What is required –
Pull every line containing "output" out of the material below.

Supplied information –
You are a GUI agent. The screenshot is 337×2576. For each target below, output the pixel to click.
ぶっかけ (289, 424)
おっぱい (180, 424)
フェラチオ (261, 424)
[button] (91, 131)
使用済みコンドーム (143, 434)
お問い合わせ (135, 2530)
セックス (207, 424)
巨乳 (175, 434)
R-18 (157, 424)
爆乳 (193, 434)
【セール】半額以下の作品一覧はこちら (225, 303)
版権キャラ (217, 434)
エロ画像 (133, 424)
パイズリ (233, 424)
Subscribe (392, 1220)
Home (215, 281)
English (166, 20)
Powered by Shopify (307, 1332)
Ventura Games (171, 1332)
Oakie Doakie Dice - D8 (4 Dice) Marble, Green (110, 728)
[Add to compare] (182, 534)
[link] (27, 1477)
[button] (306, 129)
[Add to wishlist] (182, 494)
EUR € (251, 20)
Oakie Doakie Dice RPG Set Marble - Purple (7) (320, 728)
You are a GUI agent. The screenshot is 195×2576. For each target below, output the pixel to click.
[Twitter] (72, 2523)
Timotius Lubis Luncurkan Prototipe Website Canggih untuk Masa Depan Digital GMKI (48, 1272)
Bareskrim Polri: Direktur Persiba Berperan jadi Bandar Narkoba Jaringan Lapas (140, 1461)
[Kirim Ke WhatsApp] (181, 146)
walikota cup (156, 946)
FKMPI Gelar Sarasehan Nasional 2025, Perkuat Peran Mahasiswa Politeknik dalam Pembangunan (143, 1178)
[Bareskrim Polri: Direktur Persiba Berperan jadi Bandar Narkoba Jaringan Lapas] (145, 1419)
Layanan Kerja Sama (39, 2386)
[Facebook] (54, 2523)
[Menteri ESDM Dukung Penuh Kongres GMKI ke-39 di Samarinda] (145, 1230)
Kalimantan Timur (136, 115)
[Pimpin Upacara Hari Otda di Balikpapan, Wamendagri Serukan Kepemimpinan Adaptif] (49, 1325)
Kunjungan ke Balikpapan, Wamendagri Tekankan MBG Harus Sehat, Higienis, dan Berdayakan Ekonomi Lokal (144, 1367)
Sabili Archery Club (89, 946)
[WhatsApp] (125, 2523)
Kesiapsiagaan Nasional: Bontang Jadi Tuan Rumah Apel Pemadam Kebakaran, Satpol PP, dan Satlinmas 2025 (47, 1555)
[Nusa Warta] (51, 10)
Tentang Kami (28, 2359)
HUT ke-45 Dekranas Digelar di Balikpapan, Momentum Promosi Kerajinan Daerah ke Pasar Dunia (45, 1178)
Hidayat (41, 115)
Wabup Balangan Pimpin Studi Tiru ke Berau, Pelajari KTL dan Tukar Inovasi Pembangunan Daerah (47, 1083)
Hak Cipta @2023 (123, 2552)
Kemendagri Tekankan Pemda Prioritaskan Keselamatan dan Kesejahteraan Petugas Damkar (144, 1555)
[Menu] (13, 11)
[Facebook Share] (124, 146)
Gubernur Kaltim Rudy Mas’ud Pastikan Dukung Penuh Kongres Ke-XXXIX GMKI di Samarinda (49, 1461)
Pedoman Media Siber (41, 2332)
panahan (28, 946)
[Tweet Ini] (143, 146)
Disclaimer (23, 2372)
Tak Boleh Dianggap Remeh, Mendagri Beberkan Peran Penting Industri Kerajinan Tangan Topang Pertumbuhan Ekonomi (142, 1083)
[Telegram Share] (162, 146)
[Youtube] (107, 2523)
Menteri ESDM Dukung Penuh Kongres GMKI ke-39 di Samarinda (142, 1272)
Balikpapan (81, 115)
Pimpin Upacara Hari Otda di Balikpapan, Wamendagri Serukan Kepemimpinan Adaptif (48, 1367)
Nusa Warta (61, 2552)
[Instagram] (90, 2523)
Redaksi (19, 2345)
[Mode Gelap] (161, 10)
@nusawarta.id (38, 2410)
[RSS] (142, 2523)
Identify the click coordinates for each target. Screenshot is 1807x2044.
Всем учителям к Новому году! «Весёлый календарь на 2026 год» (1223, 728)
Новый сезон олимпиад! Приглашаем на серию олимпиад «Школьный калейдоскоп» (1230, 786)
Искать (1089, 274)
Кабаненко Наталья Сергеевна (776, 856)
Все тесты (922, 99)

The completed task –
You are a GUI agent. The screenshot is 337×2576. For each target below, output the pixel to click.
You are a GUI agent. The screenshot is 195×2576. For each target below, output the pixel to click.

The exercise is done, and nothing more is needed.